Comfort Food
- First edition cover
- Author: Noah Ashenhurst
- Language: English
- Genre: Novel
- Publisher: Old Meadow Publishers
- Publication date: 25 November 2005
- Publication place: United States
- Media type: Print (paperback)
- Pages: 255 pp (first edition, paperback)
- ISBN: 0-9769735-0-2 (First edition, paperback)
- OCLC: 62522380

= Comfort Food (novel) =

2005 novel by Noah Ashenhurst

Comfort Food: A Novel by Noah Ashenhurst contains a cast of characters: a romantic academic, a self-assured young writer, an enigmatic musician, a slacker, a wealthy mountaineer, and a former heroin addict—characters whose lives intersect in the unique, award-winning debut novel. It was first published in November 2005.

==Plot introduction==
Stan Gillman-Reinhart is a graduate student at a small university in Bellingham, Washington in 1993. Through his experiences and frustrations we meet Delany Richardson, a budding writer and old friend of Stan's; John Snyder, a local musician; Brian Fetzler, Stan's stoner roommate; Dave Greibing, a mountaineer and Delany's ex-boyfriend; and Bridgette Jonsen, a former heroin addict and Dave's current girlfriend.

Successive sections of the novel focus on John's earlier trip through Eastern Europe, Delany's previous summer in Alaska, Brian's life after college, Bridgette's earlier road trip through Utah, Dave's ascent of Denali, and a tragic accident that illuminates their lives.
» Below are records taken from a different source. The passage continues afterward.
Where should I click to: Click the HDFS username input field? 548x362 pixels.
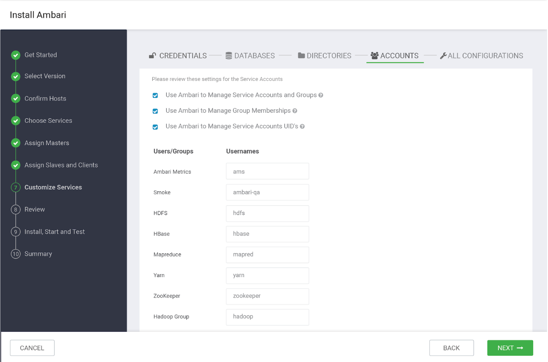click(267, 213)
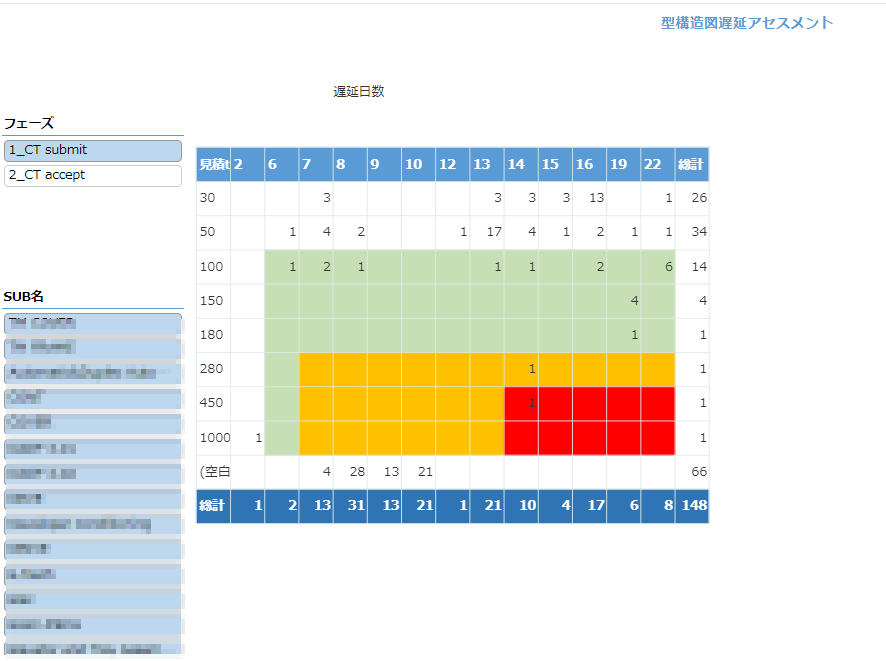886x661 pixels.
Task: Click the SUB名 slicer header
Action: point(25,297)
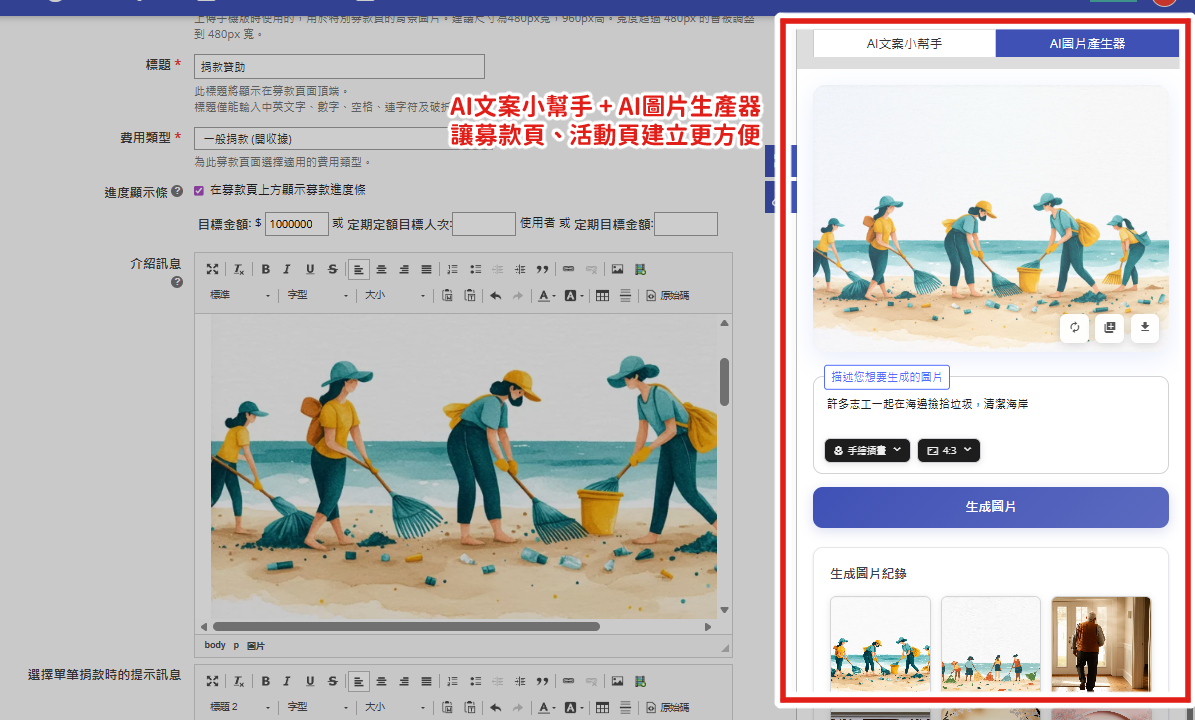Open the 4:3 aspect ratio dropdown
The image size is (1195, 720).
point(948,451)
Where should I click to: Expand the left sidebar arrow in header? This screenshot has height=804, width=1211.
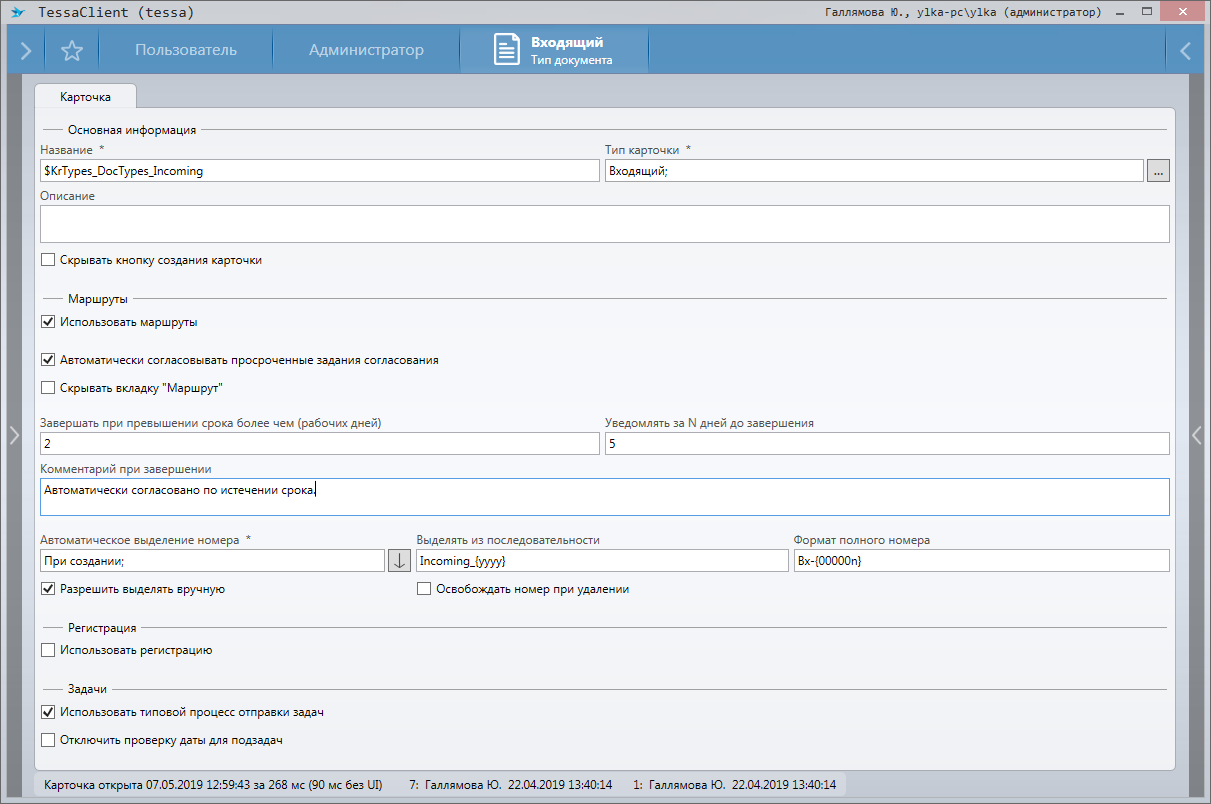tap(26, 50)
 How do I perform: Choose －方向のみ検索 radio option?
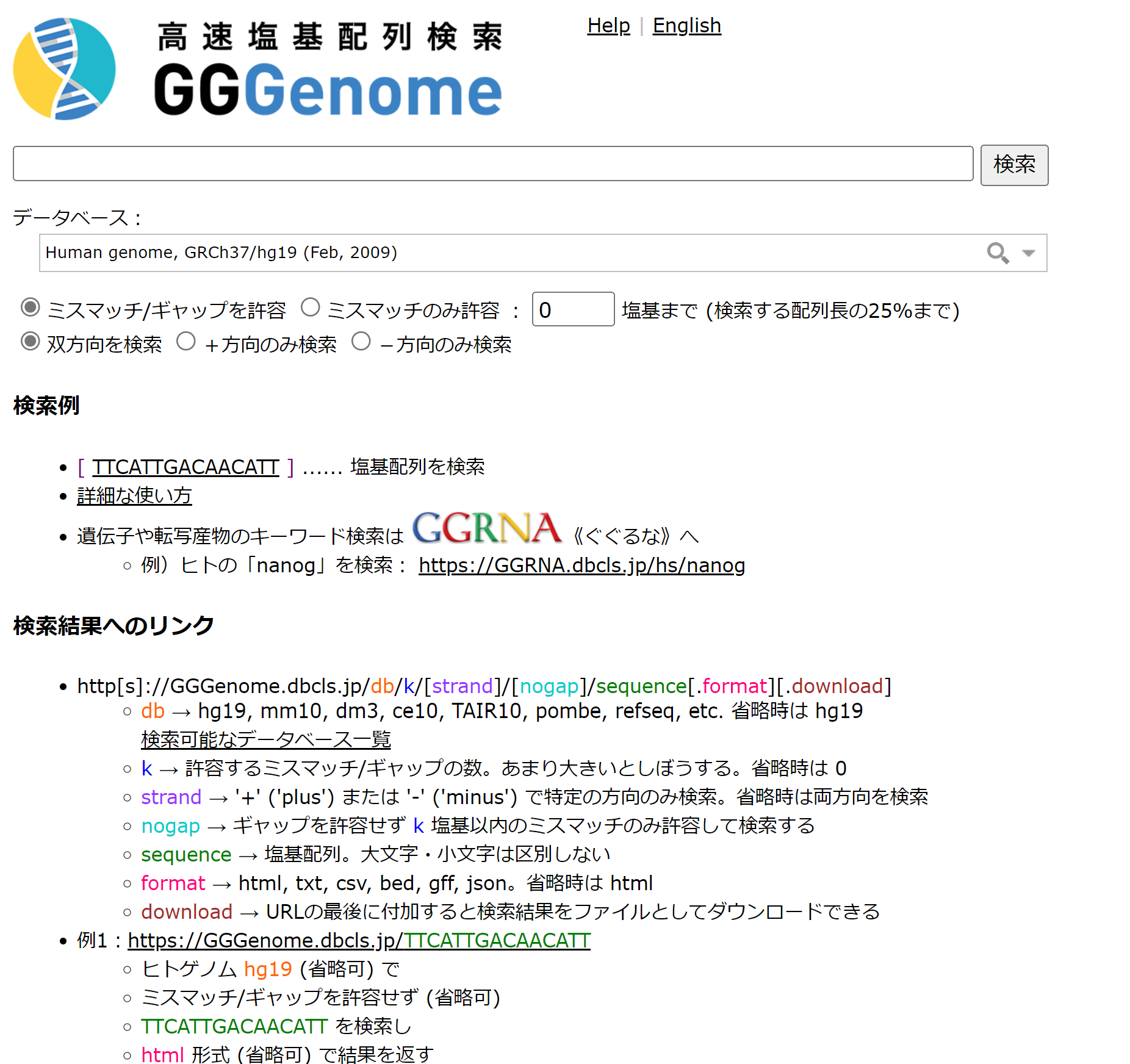[x=361, y=342]
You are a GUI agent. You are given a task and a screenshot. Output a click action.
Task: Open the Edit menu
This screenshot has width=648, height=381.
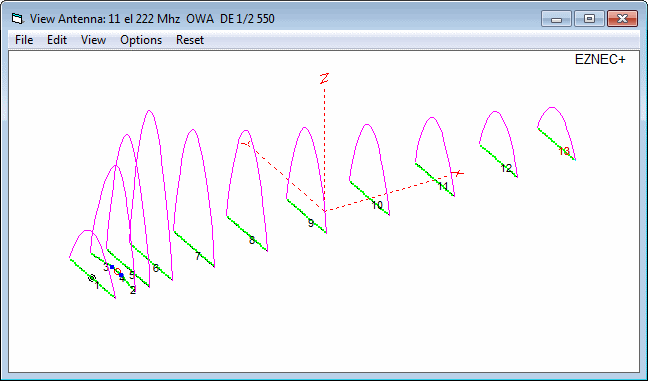pyautogui.click(x=57, y=40)
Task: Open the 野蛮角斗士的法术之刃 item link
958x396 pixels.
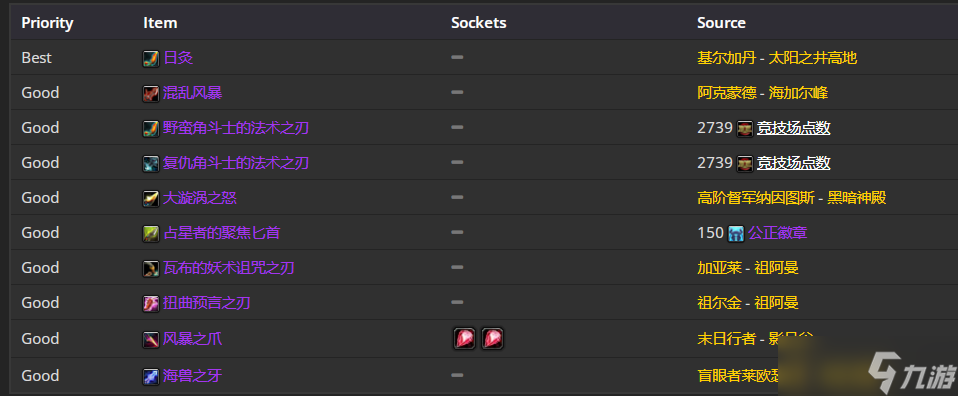Action: point(236,128)
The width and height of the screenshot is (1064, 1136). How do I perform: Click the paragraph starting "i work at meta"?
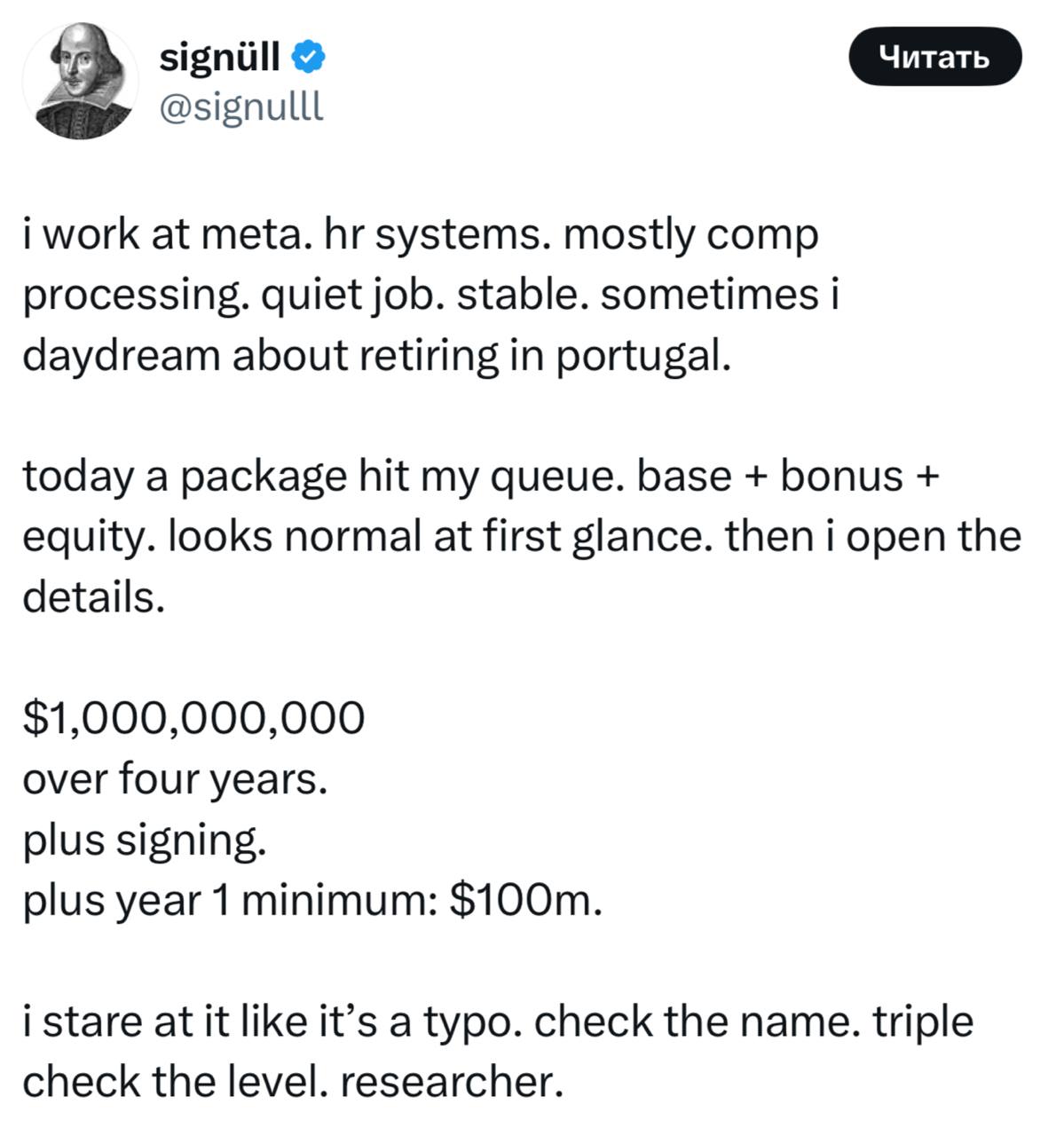click(430, 296)
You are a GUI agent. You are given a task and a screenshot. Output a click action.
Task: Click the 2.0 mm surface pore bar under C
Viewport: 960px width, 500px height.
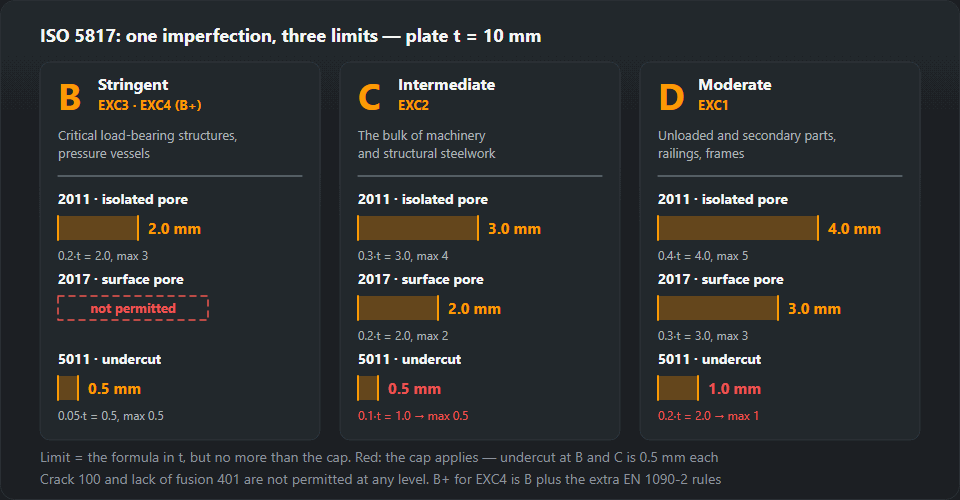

Set in the verdant Pacific Northwest, the sandstone deserts of Utah, the gritty streets of Budapest, and the snow-covered wasteland of Denali, Comfort Food is a literary work with an emphasis on the importance of human relationships and a sense of place.

==Major themes==
The major themes include: The inescapability of death, the difficulties of growing up and asserting one's individuality, the interconnectedness and power of relationships, addictions as a means to deal with the discomforts of being human, the power and impact of decisions in a morally bankrupt society, and the influence of place (especially in the American West).

==Awards and nominations==
Comfort Food: A Novel won the 2006 Independent Publisher Book Award for Best Regional Fiction (West-Pacific).